>> begin
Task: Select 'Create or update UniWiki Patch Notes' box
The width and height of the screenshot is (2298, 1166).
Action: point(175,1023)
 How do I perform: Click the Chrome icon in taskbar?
>> end
>> begin
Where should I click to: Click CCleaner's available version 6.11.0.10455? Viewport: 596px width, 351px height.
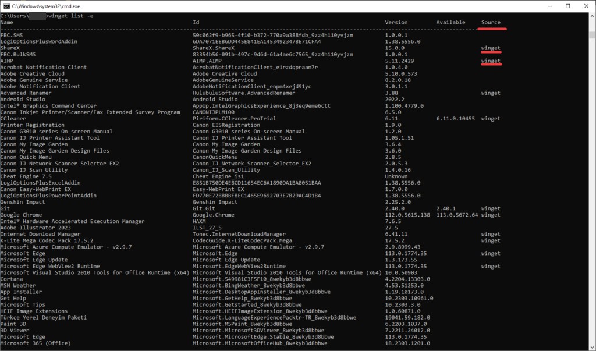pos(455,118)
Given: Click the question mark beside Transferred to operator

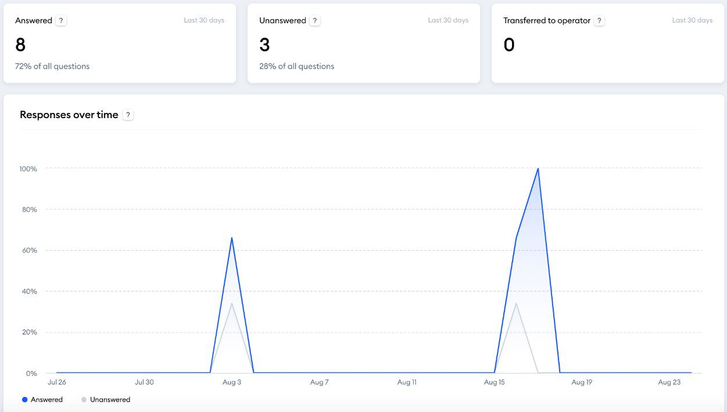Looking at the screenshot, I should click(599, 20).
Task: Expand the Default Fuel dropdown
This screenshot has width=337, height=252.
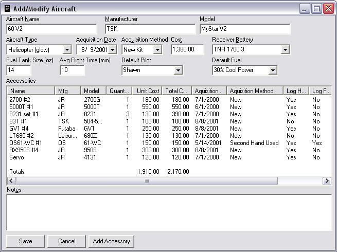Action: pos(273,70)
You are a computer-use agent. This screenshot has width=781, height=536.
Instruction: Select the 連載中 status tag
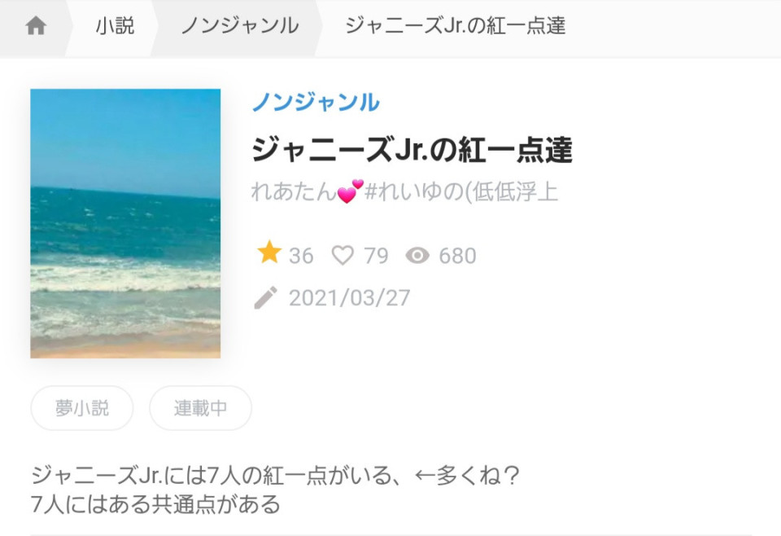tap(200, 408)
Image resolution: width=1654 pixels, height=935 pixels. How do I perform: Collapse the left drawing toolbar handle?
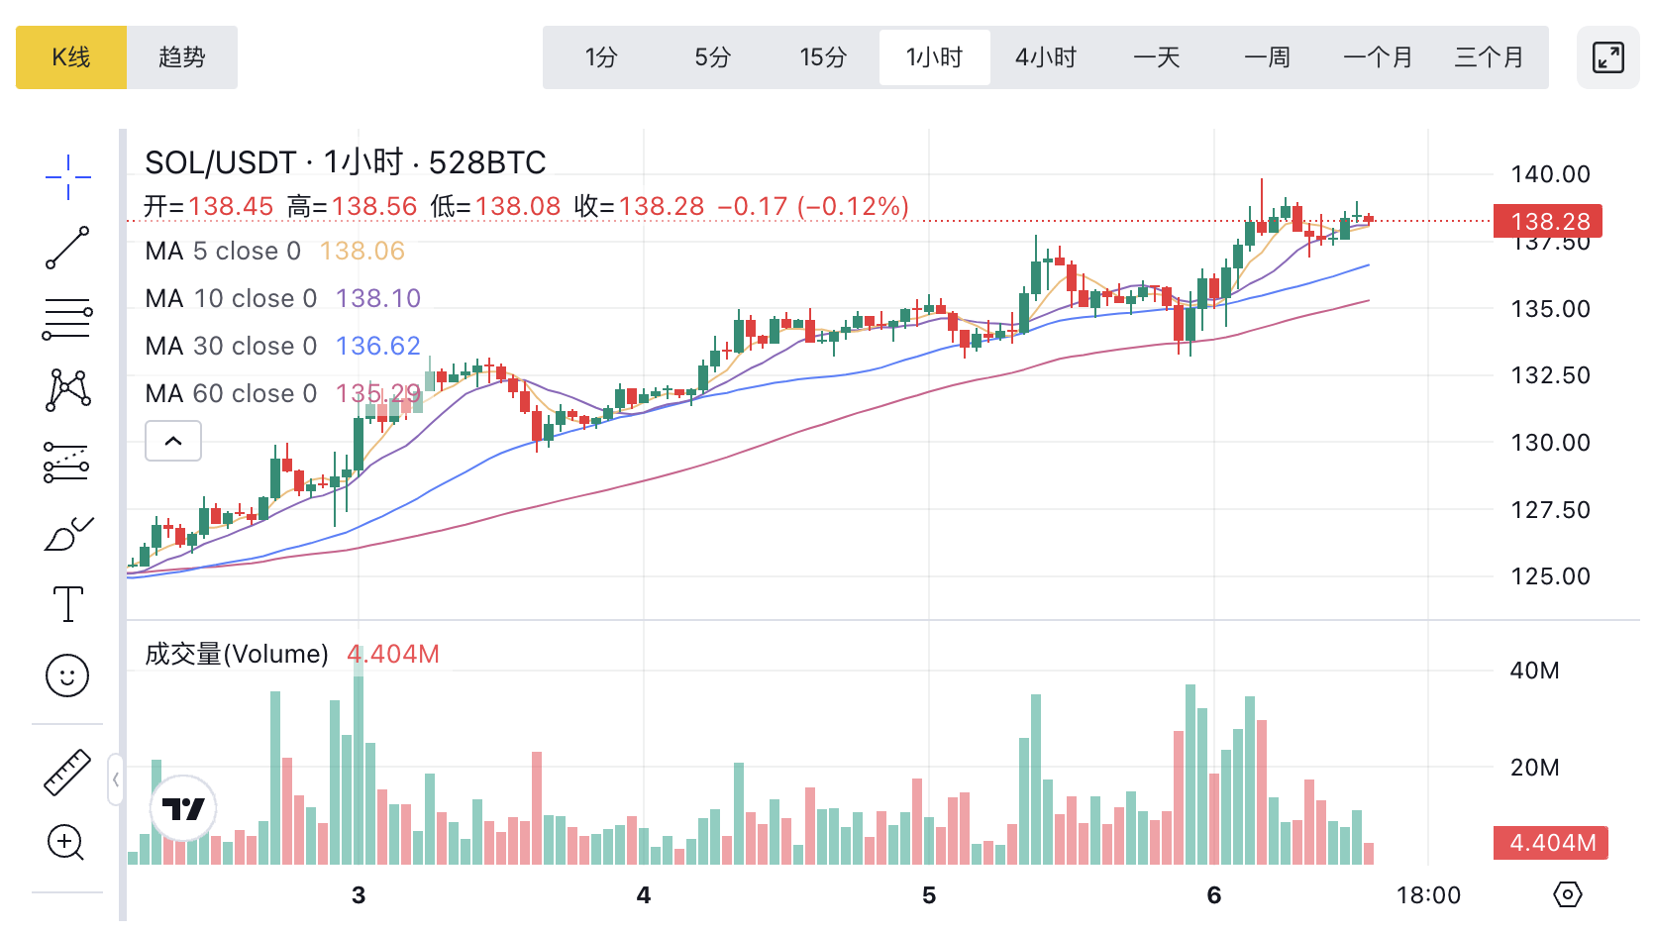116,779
>> end
GIVEN INSTRUCTION: Convert the entries in the stretch from the line containing "Given: Click the" through the line containing "tap(200, 408)" into a two-column CSV with the headers entry_text and answer. Give one row per entry, put each value in a single quoted field with line breaks replaced by spaces, and leave out the pictures.

RESPONSE TO THE TASK:
entry_text,answer
"Given: Click the question mark beside Transferred to operator","Looking at the screenshot, I should click(599, 20)."
"Task: Expand the Default Fuel dropdown This screenshot has width=337, height=252.","Action: pos(273,70)"
"You are a computer-use agent. This screenshot has width=781, height=536. Instruction: Select the 連載中 status tag","tap(200, 408)"